In Oregon, a bid to expand the state's medical marijuana law met a similar fate. The measure asked voters to expand the amount of pot that medi-marijuana patients could legally possess, among other additions to the medi-pot law passed by Oregonians in 1998. Interestingly, according to the Salem Statesman Journal, critics of the proposal disagreed on the reasons for its failure. Predictably, Marion Co. Deputy District Attorney Stephen Dingle told the daily that the measure failed because voters could clearly see that the attempt to provide relief for seriously ill patients was in fact just a "front to legalize marijuana." Not so predictably, Richard P. Burke, executive director of the state's Libertarian Party told the paper that the reason the measure failed was that it "included too much government oversight" over the dispensing of medi-pot.

Still, there were several bright spots in the medi-pot poll fights.
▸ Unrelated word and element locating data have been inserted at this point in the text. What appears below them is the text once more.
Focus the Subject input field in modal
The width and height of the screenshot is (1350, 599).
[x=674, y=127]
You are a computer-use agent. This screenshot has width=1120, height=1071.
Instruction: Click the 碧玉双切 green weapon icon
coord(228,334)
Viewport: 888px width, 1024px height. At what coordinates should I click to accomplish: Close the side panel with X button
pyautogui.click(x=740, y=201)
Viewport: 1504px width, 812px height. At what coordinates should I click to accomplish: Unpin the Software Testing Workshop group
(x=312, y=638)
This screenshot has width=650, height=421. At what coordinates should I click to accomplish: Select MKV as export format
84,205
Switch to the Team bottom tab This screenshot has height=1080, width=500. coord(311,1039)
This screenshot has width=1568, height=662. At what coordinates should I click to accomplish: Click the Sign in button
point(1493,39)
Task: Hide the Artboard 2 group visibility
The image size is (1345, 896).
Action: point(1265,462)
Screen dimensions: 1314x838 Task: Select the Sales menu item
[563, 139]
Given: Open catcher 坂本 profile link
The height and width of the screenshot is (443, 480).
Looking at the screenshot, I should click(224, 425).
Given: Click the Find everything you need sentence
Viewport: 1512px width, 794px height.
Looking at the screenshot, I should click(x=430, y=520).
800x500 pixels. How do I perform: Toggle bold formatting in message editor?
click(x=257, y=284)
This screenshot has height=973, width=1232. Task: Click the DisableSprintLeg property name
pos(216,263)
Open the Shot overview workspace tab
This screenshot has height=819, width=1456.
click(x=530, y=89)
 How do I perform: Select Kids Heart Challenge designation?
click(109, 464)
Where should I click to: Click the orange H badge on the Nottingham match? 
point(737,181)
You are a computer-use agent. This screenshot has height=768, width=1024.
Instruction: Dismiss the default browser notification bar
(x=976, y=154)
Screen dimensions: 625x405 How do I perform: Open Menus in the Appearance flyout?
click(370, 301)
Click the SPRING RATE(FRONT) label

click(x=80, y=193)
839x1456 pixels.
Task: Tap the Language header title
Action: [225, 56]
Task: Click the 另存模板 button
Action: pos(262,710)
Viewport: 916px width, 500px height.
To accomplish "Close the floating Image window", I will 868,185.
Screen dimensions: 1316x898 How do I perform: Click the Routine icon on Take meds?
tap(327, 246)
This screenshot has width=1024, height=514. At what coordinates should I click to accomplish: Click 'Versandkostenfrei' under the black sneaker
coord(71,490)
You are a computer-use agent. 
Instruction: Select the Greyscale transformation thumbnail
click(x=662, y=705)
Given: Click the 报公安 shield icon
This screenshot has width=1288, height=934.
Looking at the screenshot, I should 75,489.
In Montana, 63% of voters weighed in to approve legalizing marijuana for medicinal purposes, and in Ann Arbor, Mich., voters approved Proposal C, which legalizes medical marijuana as well as caps fines for marijuana possession for non-medi-pot users at $100, reports The Michigan Daily.

In other ballot issues nationwide, 11 states banned (pending court challenges) same-sex marriage; Coloradans nixed the effort to split the state's electoral votes; Arizona voters approved a measure to require proof of citizenship from applicants for various state benefits; and Californians refused to amend the Golden State's draconian "three strikes" law, but gave their OK to a $3 billion fund for stem cell research. And, as of press time, voters in Houston were supporting the less extreme of two competing measures to limit the growth of the municipal budget without voter approval.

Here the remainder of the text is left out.